Foi presença fecunda na imprensa
norte-rio-grandense. A colaboração de Ticiano Duarte para a Tribuna do Norte
rendeu, numa primeira seleção, o livro “Anotações do meu caderno” (Z
Comunicação/Sebo Vermelho, 2000), reunindo os principais fatos políticos dos
últimos 70 anos do século passado no Rio Grande do Norte. A precisão das
análises, a escolha dos protagonistas,
a evolução dos acontecimentos e o retrospecto dos
episódios que marcaram profundamente as vicissitudes da política potiguar
encontraram ali o seu cronista mais atento e informado, criterioso e
verdadeiro. Nesse livro, objetivamente intitulado “No chão dos perrés e
pelabuchos”, avultam as mesmas qualidades que consagraram “Anotações do meu
caderno”, com a única diferença de que agora ele se deteve com mais vagar na
descrição de perfis e na análise comparativa dos fatos, mesmo separados por
décadas. Vultos inesquecíveis da vida pública estadual, como Djalma Maranhão,
Georgino Avelino, Café Filho, Aluízio Alves, Odilon Ribeiro Coutinho (“mistura
de tabajara e potiguar”), Tales Ramalho (“paraibano por acidente,
norte-rio-grandense pelas grandes ligações familiares, e pernambucano por
adoção”) são algumas das estrelas de primeira grandeza dessa constelação de
escol. Cronista, para quem a política não pode se dissociar da ética, sob pena
de naufragar nos desmandos de governantes e correligionários, Ticiano fez o
elogio dos políticos exemplares perfilando a figura de Café Filho em toda a sua
trajetória. Ao fazer o elogio da lealdade e da coerência, ele retirou do limbo
o nome de Walfredo Gurgel, ressaltando que “o seu governo foi um exemplo de
seriedade no trato e na gestão da coisa pública. Todo o Rio Grande do Norte
sabe desta irrefutável verdade e nem mesmo seus adversários podem omiti-la, por
mais que o tenham combatido no campo das diferenças partidárias”.

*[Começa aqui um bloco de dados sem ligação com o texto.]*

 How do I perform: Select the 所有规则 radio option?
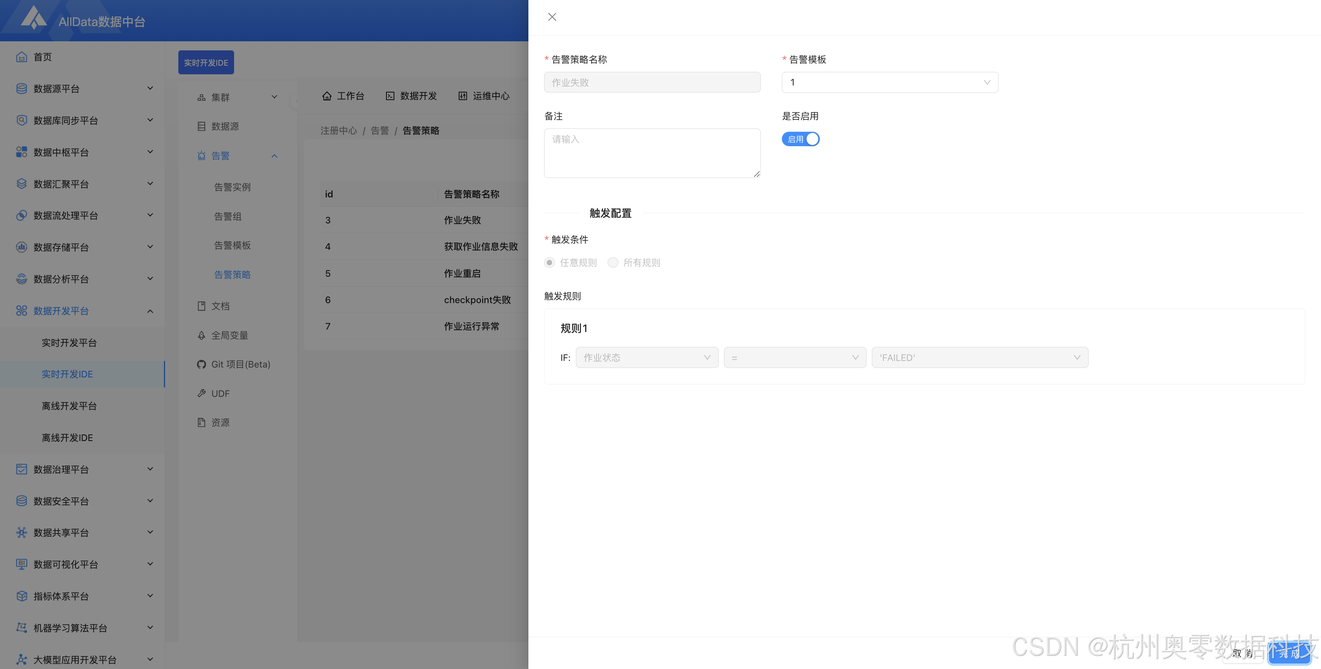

Em “No chão dos perrés e pelabuchos” Ticiano
encontrou silhuetas de políticos esquecidos pela história, mas preservados, por
exemplo, numa Acta Diurna de Luís da Câmara Cascudo, como Hermógenes José
Barbosa Tinoco, deputado do Partido Liberal que a voragem do tempo soterrou; os
entreveros entre pelabuchos e perrés que incendiaram o paiol das agremiações
políticas dos anos trinta, que não escaparam à argúcia focada pelo
memorialista.
Ele propõe e reforça as teses daqueles que defendem
a necessidade de uma urgente reforma política a fim de repor o país nos trilhos
da ética e inaugurar uma nova era política de honestidade e honradez. O seu viver
espelha na obra que escreveu a lucidez dos seus testemunhos de luta.